Mine was one of the first cars to arrive that foggy Saturday at Emmaus church, an utterly plain brick meeting house that had been rebuilt after a 1988 fire destroyed the original. The interior--floors, walls, and ceiling--were all the same golden wood. ("All tongue-and-groove," one of the local gentleman had proudly told me that morning on the porch, and then proceeded to explain the term to me, confident that a city boy would not have otherwise known.) The reconstruction had clearly been an act of love. While the architecture was exceedingly simple, it had been executed with craftsmanship and care.

Out of respect for the tradition, and mindful of the example of kudzu, this newcomer was determined not to intrude upon the occasion. I had dressed discreetly (I am of a generation to whom wearing a tie is not unnatural). I took a seat early in the second row and to the side, and waited.

The waiting was not a burden; it was part of the treat. The last few minutes before a convention starts are always magical for me. Familiar people already in place or moving toward their seats; greetings exchanged; the host committees apparent from their more urgent movements and conversations--and over all, an exciting, palpable sense of anticipation. (I always say that the first three minutes are the best part of any movie, but this is a thousand times better.)

Now the moment! With only the briefest warning, Jerry Enright, with movements that look so natural and comfortable, "calls us to order" by launching us into the first tune. The glowing wood of the interior promised glorious sound, and from the very first millisecond of the first note, proved that it did not lie. the sound and the energy is astounding.
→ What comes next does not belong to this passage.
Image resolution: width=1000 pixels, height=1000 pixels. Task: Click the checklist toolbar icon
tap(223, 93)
I love the Midwest Convention. I love the way even our small semimonthly singing can get a tune just right, can nail it, sometimes to our own surprise. But the sound that envelopes me now in little Emmaus is somehow beyond all that. It is operating in a different plane. It is full and rich and the harmonies are clear and sharp and sweet and it all flows over and through you and into every fiber of the golden wood and tumbles out through the open windows like a viscous flood. We are happily drowning in it.

Now, if this is true, and not merely my private ranting, why should it be so? I believe that there are both tangible and intangible reasons. This roomful of singers simply has many more years of experience per capita than our Northern singings. On Sunday, I sat between two veterans who barely looked at their books all day, even for the notes, unless one of the 1991 additions was called. Should we wonder that the accumulated depth of experience should make an objective difference? Songs which I have never or rarely heard, and songs (to be honest) which I have fumbled through and wondered why they were still in the book, were all brought to life with perfect ease, their charms clearly revealed. This assemblage could, I am convinced, sing anything in the book, including the title page and preface, with grace. (I will share a secret with you: a southern singing is almost impossible to lead badly: they know the music so well, they can carry you!)
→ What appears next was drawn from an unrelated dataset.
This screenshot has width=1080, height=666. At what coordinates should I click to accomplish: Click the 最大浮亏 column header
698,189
But I am convinced that there are less tangible factors in evidence. There were in that room the collective memories of generations, a sort of apostolic succession--a laying-on of voices from one generation to the next which is as real and efficacious as the laying-on of hands. And there were the depth and strata of feeling and meaning for those in the room who remember involuntarily that this song just called was a favorite of a departed father, that the one just sung was the last lesson led by a dear friend. These are people who have lived long enough, and lived long enough with this music as an integral part of their lives (and not incidentally, have the ability to sing with such familiarity and ease), to feel the poignancy of the words in the depth of their bones.
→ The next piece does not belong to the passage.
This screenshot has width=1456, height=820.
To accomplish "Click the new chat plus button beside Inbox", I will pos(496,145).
God of my life, look gently down,/Behold the pain I feel

It is two weeks after Emmaus as I write this. That Sound is still in my head. My new resolutions are to get to more Midwestern singings--the Madison singing that I have heard such good things about, and the January anniversary singing in Chicago, and certainly, to get down to Alabama and Georgia again, but especially (with the zeal of the reformed sinner) to nag and encourage other upstart procrastinators:"Go South!"